GENERATIE
Een elektriciteitsfabrikant maakt zijn
prognoses bekend voor binnen zoveel jaar – ik luister met één oor want stouw
tegelijk de kinderen door het gaan-slapen-ritueel. Minder kernenergie, meer
steenkool en gas, evenveel olie. Zon en wind? Niks zon en wind.
Werknemers van een warenhuisketen
bedingen een akkoord – ik luister met één oor want draai de kinderen door de
ontbijtmolen. Zelfde voorwaarden voor de werknemers die mogen blijven, maar al
wie vanaf nu wordt aangeworven, zal het minder goed hebben.
De kinderen – ik help ze in hun jasjes,
installeer ze voor en achter op de fiets en breng ze naar school – behoren tot
de volgende generatie die, zoals intussen iedereen weet, het minder goed zal
hebben. Hoe lichtzinnig is de huidige, besef ik.

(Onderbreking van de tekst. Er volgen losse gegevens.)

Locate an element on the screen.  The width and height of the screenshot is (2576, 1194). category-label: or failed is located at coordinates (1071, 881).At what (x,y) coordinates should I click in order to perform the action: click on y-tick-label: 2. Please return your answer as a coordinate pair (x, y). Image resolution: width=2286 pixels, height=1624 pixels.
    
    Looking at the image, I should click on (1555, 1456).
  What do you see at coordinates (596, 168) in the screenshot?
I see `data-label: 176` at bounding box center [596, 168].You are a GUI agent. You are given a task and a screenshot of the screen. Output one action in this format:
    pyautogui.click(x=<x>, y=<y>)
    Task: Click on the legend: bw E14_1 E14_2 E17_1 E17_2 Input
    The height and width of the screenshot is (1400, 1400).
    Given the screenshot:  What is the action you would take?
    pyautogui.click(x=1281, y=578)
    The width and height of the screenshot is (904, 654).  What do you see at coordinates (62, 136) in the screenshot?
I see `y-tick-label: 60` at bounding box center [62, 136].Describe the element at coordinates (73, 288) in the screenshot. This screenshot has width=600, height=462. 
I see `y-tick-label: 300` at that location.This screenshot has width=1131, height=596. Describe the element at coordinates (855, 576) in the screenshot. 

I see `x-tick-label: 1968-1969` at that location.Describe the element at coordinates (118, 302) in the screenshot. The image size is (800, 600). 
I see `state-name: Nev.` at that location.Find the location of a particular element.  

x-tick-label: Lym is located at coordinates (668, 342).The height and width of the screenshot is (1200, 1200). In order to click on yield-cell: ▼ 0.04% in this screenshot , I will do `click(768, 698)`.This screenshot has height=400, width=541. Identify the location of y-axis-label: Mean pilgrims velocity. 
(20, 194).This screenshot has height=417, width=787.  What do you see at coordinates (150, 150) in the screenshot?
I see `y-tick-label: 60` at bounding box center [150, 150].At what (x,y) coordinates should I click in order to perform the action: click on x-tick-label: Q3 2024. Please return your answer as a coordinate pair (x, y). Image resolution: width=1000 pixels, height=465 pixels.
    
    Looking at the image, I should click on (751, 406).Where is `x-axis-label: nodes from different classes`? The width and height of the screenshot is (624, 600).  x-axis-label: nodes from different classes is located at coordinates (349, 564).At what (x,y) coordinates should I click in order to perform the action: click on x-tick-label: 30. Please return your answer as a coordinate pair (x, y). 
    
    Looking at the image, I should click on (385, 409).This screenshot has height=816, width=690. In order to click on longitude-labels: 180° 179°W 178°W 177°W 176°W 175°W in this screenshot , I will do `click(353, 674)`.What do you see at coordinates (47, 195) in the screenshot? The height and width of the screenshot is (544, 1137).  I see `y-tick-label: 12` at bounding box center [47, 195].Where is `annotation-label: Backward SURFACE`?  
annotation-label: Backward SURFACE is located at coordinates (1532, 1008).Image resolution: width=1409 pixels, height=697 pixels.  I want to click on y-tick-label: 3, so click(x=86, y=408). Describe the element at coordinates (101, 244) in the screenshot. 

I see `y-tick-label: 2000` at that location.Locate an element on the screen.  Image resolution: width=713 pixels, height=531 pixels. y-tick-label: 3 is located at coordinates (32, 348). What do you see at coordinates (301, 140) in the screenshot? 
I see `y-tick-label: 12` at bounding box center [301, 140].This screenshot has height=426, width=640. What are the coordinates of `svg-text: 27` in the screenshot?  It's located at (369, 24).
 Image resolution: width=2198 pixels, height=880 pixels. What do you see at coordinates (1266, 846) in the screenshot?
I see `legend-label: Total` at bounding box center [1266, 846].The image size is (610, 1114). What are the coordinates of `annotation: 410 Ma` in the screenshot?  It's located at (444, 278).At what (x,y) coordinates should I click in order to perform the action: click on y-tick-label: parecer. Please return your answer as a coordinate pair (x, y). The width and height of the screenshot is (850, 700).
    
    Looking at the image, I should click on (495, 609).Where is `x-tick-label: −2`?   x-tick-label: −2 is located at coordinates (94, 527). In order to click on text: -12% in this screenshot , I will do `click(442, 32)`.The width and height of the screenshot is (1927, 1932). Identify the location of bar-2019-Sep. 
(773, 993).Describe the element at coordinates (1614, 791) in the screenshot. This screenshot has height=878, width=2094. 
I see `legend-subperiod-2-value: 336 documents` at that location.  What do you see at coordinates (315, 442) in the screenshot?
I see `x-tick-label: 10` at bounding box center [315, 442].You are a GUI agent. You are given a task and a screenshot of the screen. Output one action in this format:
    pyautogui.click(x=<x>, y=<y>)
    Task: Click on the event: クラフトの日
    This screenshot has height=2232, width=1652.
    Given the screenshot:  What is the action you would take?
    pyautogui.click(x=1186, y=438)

Nu zijn wij thuis verre van ideale
ouders; anders zouden wij bij voorbeeld niet naar de radio luisteren tijdens
onze omgang met de kinderen. Maar wat we wél zouden doen, is een stap opzij
zetten als we wisten dat het ze ten goede kwam. Ik vraag me dan af: hebben die
bedrijfsstrategen, hebben die werkgevers dan niet het gevoel verantwoording te
moeten afleggen voor de generatie die komt? Het zijn toch ook vaders en
moeders. Wat doet hen kiezen voor de korte termijn? En zou ik zelf in hun
plaats even kortzichtig zijn?
De Leuvense professor Luc Huyse stelde,
naar aanleiding van de affaire-Claes, dat tegenwoordig een dubbele moraal wordt
gehanteerd: een ‘ethische’ en een economische. Hij zegt wat iedereen natuurlijk
al wist. Maar hij zegt het. En niemand kijkt daarvan op.